The 8-minute video features kids from Mobberly Baptist telling the Christmas story in their own words as adults act out the scenes. The children surmise that Mary was wearing “a long, sparkly pink dress” while sweeping the floor or doing the dishes when the angel Gabriel appeared to her.

Joseph was a carpenter and “builded a big ship” with a hammer, a nail, a saw and wrenches, the kids say. A light-saber-wielding-shepherd is a Star Wars fan. But in the end, the children conclude that Jesus was a special baby, and “Jesus came because we needed Him.”

The church has heard stories of the video making its way into lives that otherwise might not be open to the Christmas story, including a Vietnamese sister-in-law who had not heard the gospel and was skeptical of Christianity.

“She is now sharing the Movie on Cwismus on Facebook with all her family, many of whom are in Vietnam or are first-generation Americans,” church member Chip Hodges said. “It’s pretty cool to see how God can use some good humor, children and the Gospel of Christmas in such a powerful way.”

Mobberly Baptist, with campuses in Longview and Marshall, is affiliated with the Southern Baptists of Texas Convention.

The video was inspired by the YouTube series “Kid History,” in which children tell family stories and parents act them out, Collins Pace, Mobberly’s technical director, told Baptist Press. A team of four people, including Pace and the church’s associate worship pastor, Will Bishop, oversaw the Christmas video project.

For two days, the team interviewed kids about the Christmas story, and then Pace and Bishop watched all of the footage.

“We wrote down who said what and came up with an Excel spreadsheet that logged every usable piece of audio,” Pace said. “We had 514 different clips organized on the spreadsheet. Some were full paragraphs.
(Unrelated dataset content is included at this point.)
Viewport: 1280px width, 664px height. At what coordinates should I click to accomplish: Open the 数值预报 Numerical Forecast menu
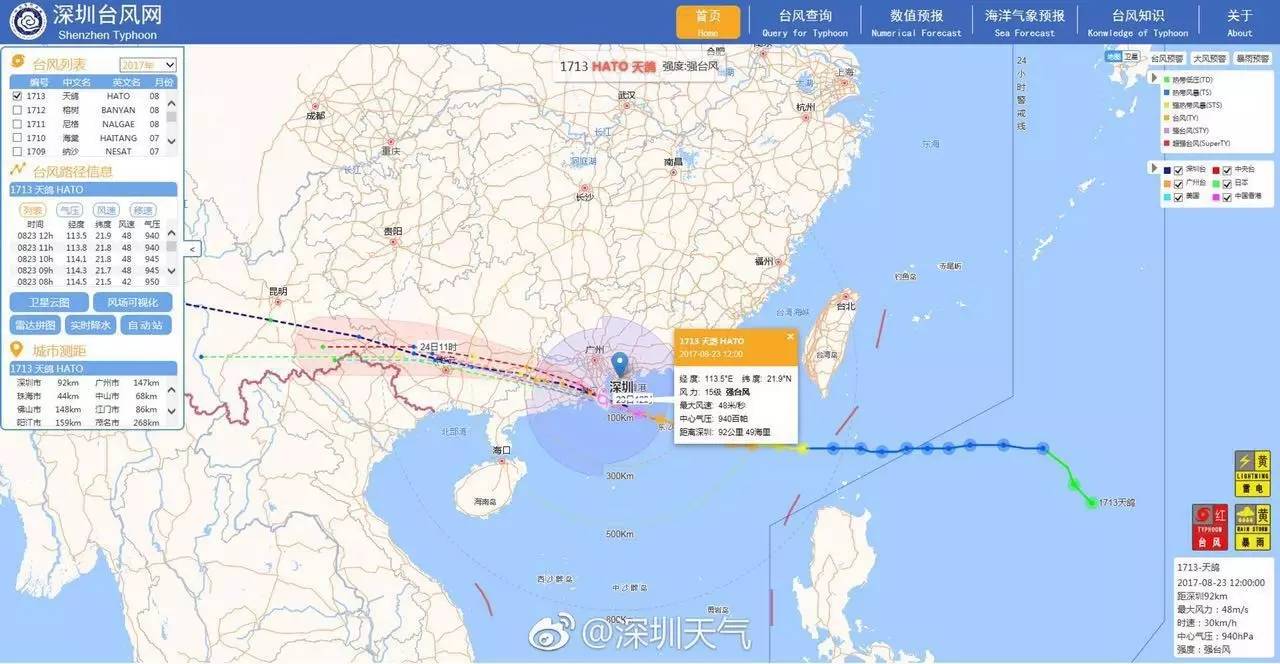point(916,22)
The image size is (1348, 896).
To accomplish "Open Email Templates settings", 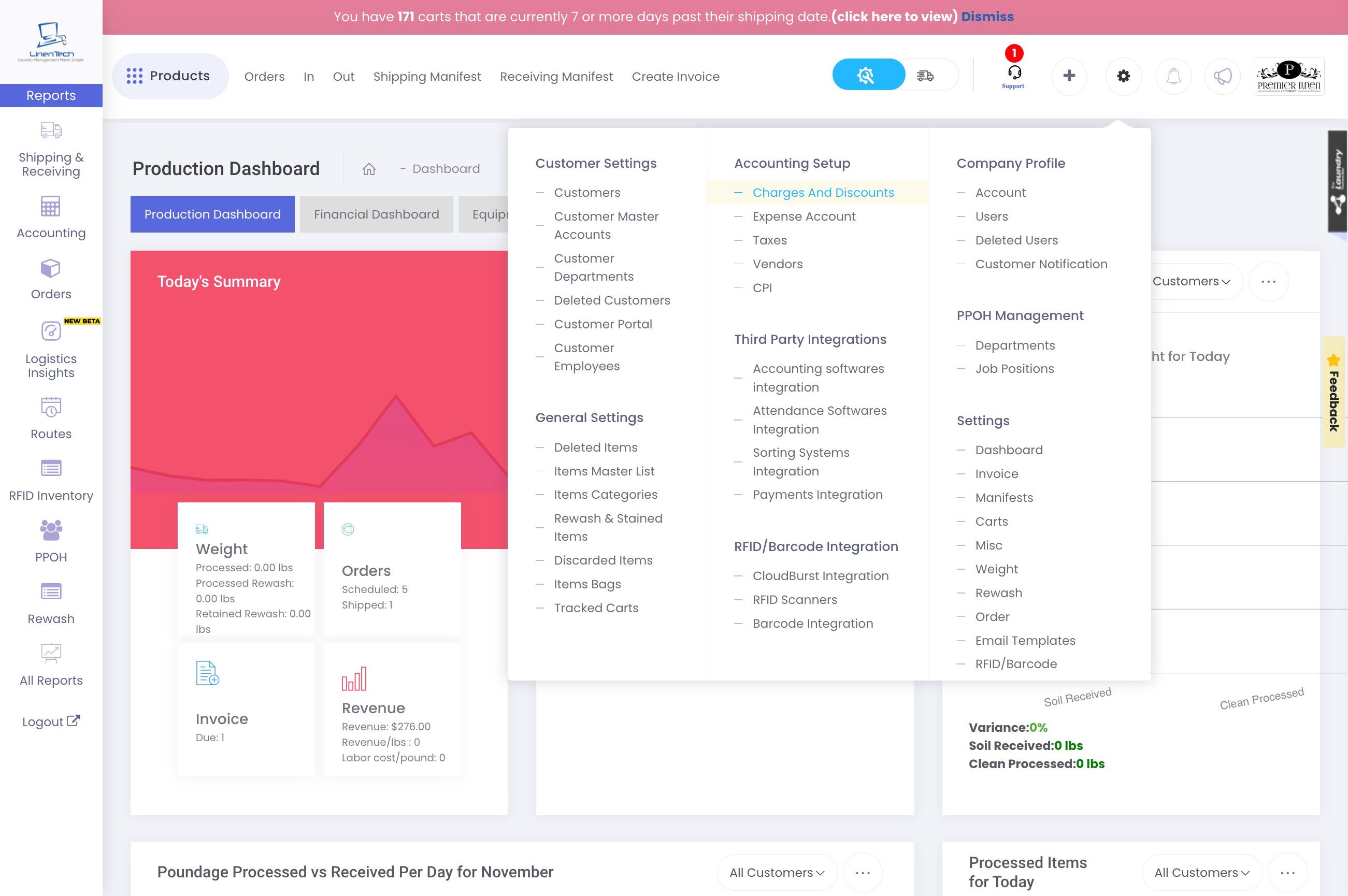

Some were single words or sounds.”

Pace compiled a narrative based on the clips, and then they took a couple of days to shoot footage of adults lip synching and acting out the words. They planned to use it as the church’s Christmas program this year and figured that’s as far as it would go.

“We thought it was funny, and it sort of went from an easy project we were doing for our Christmas show to a tremendous response online,” Pace said.

“We’re hearing from people all over the world that have seen it now, and we’re seeing people from all different backgrounds and viewpoints and walks of life and religions sharing it. I know some atheists who have shared it to their Facebook walls,” he said.

“It’s been a really cool thing to see how the disarming nature of comedy sort of opened that door to get the message out and for people to be open to hearing it that normally wouldn’t be,” Pace said. “That’s probably been the thing that’s made the biggest impression on me – not even the numbers of it but the variety of people and the places it has gone.”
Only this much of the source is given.